The findings of the present study suggest that that TEER under echocardiography guidance is feasible, safe, and have low complication rates in patients with MR. However, further research is needed, including multicenter studies and comparative investigations with longer-term follow-up, to validate these findings and provide a more comprehensive understanding of the efficacy and safety of echo-guided TEER.
All data generated or analyzed during this study are included in this published article.
SF and XP designed the research study. SF, PK, FD and XP performed the research. SF, PK, SW, FD, FZ, and YX collected the data. SF, PK, WL and ZL analyzed the data. SF, PK and XP drafted the manuscript. All authors contributed to editorial changes in the manuscript. All authors read and approved the final manuscript. All authors have participated sufficiently in the work and agreed to be accountable for all aspects of the work.

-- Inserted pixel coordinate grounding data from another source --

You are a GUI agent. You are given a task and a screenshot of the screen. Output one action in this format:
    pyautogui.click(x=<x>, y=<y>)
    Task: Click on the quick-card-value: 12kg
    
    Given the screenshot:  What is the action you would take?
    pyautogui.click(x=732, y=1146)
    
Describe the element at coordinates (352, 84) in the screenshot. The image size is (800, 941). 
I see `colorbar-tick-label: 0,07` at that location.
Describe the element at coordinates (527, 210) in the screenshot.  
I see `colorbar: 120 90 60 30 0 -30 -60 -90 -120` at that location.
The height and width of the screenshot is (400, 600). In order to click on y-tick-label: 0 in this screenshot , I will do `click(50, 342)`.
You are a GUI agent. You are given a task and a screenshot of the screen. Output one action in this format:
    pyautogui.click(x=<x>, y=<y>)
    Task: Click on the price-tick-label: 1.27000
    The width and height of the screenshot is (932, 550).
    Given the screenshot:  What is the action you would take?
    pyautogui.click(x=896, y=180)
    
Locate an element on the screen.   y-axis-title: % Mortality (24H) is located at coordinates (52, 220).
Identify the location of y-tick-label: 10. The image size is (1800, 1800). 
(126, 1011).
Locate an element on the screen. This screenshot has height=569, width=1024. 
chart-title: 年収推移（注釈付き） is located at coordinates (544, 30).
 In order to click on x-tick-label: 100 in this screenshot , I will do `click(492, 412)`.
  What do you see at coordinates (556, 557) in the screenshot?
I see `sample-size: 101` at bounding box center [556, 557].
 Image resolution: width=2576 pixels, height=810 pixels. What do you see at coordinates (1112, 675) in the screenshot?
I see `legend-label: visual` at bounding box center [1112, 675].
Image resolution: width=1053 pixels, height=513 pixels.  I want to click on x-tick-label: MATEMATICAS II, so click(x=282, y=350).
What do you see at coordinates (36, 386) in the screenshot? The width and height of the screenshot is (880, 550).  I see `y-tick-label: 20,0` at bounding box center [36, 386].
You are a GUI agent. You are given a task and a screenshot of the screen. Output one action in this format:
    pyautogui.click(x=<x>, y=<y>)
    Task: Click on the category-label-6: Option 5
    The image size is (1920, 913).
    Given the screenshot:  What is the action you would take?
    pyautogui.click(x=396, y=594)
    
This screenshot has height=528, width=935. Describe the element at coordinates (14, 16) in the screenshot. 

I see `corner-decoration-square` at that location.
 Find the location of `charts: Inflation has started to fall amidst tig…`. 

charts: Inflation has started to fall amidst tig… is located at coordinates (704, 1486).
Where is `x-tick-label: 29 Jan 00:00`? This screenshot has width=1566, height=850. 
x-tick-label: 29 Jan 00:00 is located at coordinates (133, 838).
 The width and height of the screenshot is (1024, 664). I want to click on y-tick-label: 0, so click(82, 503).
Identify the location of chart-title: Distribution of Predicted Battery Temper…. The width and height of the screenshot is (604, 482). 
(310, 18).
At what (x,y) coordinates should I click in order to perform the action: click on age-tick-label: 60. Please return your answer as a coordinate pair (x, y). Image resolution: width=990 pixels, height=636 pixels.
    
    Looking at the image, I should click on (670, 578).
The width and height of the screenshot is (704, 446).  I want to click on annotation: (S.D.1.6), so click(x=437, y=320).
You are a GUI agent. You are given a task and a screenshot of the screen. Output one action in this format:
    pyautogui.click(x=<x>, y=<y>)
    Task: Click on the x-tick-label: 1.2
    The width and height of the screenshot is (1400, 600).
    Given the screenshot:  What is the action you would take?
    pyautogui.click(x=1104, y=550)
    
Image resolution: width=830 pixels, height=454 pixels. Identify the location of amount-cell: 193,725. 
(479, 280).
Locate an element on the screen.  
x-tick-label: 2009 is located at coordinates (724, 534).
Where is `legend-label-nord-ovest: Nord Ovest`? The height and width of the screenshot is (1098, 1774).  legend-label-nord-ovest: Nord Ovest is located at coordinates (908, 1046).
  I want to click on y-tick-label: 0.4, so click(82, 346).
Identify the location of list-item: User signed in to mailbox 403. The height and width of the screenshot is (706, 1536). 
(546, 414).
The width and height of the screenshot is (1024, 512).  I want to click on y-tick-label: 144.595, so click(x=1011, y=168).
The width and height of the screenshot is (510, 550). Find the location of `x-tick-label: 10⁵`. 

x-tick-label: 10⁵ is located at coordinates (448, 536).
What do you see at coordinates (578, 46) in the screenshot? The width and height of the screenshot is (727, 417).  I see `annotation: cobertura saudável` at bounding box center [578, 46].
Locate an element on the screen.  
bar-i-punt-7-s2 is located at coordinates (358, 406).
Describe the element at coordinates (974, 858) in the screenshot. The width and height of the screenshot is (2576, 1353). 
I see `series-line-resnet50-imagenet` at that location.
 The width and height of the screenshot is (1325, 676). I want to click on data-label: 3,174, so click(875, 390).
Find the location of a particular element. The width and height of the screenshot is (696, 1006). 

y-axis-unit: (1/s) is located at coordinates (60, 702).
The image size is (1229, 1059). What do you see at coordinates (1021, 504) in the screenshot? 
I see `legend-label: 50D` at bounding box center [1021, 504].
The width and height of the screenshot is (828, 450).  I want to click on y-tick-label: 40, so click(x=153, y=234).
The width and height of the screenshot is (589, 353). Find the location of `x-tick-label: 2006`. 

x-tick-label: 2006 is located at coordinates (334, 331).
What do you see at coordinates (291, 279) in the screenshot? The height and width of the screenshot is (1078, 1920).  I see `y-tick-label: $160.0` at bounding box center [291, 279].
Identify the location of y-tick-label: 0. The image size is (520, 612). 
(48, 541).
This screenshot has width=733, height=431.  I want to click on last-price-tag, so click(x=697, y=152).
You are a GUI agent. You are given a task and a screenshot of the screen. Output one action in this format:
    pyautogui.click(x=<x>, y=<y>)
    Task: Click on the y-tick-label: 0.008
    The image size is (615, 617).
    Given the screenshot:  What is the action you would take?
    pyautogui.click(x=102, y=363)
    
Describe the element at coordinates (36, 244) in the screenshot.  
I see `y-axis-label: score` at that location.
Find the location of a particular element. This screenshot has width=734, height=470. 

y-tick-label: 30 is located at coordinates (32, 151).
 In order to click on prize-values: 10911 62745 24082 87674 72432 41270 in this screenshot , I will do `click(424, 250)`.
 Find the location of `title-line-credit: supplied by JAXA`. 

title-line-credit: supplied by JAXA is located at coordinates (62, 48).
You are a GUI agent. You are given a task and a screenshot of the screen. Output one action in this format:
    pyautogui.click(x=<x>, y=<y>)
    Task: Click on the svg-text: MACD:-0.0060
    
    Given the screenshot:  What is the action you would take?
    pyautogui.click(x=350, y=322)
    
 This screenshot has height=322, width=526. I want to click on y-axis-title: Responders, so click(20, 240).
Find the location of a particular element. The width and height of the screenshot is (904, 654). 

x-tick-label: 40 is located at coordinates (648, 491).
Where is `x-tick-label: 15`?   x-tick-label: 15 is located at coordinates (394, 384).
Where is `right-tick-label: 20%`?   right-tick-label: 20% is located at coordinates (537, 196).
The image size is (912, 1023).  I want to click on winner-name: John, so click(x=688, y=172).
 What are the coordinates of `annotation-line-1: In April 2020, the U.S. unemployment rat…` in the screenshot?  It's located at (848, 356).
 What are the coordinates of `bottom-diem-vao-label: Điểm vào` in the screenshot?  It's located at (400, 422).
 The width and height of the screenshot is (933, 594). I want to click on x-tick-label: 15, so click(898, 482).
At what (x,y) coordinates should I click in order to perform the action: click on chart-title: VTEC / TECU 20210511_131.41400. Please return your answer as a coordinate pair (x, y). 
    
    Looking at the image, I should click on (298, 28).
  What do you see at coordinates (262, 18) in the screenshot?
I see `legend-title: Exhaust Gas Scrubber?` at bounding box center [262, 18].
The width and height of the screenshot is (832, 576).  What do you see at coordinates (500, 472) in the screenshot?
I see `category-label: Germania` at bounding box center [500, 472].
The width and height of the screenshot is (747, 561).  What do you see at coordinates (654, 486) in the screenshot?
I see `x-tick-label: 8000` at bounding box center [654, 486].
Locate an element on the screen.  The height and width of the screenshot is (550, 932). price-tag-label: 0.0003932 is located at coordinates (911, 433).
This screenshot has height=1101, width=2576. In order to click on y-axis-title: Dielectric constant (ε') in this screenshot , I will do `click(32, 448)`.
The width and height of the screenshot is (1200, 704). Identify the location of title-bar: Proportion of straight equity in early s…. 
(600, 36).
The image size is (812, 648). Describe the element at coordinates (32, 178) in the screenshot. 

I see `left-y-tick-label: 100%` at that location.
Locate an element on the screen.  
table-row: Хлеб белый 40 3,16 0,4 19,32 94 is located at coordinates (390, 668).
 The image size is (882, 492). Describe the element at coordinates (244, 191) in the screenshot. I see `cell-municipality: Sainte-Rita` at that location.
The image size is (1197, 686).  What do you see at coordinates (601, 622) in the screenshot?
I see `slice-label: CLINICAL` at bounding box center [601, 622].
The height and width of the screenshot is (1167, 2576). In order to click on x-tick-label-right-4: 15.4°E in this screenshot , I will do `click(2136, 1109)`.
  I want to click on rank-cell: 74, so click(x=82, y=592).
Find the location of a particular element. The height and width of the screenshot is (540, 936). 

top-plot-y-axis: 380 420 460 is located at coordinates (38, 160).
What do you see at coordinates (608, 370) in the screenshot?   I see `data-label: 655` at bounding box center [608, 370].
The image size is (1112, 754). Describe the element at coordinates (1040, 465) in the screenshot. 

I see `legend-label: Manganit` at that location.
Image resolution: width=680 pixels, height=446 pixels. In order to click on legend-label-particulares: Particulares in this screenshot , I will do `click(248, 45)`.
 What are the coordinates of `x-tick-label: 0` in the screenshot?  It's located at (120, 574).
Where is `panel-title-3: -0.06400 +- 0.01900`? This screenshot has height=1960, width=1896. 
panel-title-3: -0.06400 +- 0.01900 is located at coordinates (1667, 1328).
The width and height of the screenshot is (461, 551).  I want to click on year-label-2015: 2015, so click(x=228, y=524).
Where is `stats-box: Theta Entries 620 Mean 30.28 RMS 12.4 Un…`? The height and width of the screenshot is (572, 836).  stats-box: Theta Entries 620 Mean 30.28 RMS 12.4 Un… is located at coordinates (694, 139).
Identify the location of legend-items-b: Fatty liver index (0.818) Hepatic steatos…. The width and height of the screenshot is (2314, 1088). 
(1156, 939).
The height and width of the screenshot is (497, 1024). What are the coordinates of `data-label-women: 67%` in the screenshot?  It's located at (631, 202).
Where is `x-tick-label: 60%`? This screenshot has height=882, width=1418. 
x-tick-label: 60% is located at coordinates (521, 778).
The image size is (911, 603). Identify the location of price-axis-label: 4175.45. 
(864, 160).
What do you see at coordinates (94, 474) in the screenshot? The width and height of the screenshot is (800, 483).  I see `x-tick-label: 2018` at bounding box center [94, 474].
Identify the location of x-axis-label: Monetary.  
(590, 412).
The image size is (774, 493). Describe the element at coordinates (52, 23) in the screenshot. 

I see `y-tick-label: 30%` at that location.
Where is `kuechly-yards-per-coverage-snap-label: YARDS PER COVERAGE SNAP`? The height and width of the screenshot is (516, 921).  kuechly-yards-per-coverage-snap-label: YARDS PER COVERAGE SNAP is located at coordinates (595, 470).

The study was conducted in accordance with the Declaration of Helsinki (as revised in 2013). The study was approved by institutional ethics board of Fuwai Hospital (No. 2021-1530) and informed consent was taken from the patients or legal guardians.
We thank all the patients and doctors from Fuwai hospital involved in this study.
This work was supported by The Fundamental Research Funds for the Central Universities [2019PT350005], National Natural Science Foundation of China [81970444], Beijing Municipal Science and Technology Project [Z201100005420030], National high level talents special support plan [2020-RSW02] and the CAMS Innovation Fund for Medical Sciences [2021-I2M-1-065].
The authors declare no conflict of interest.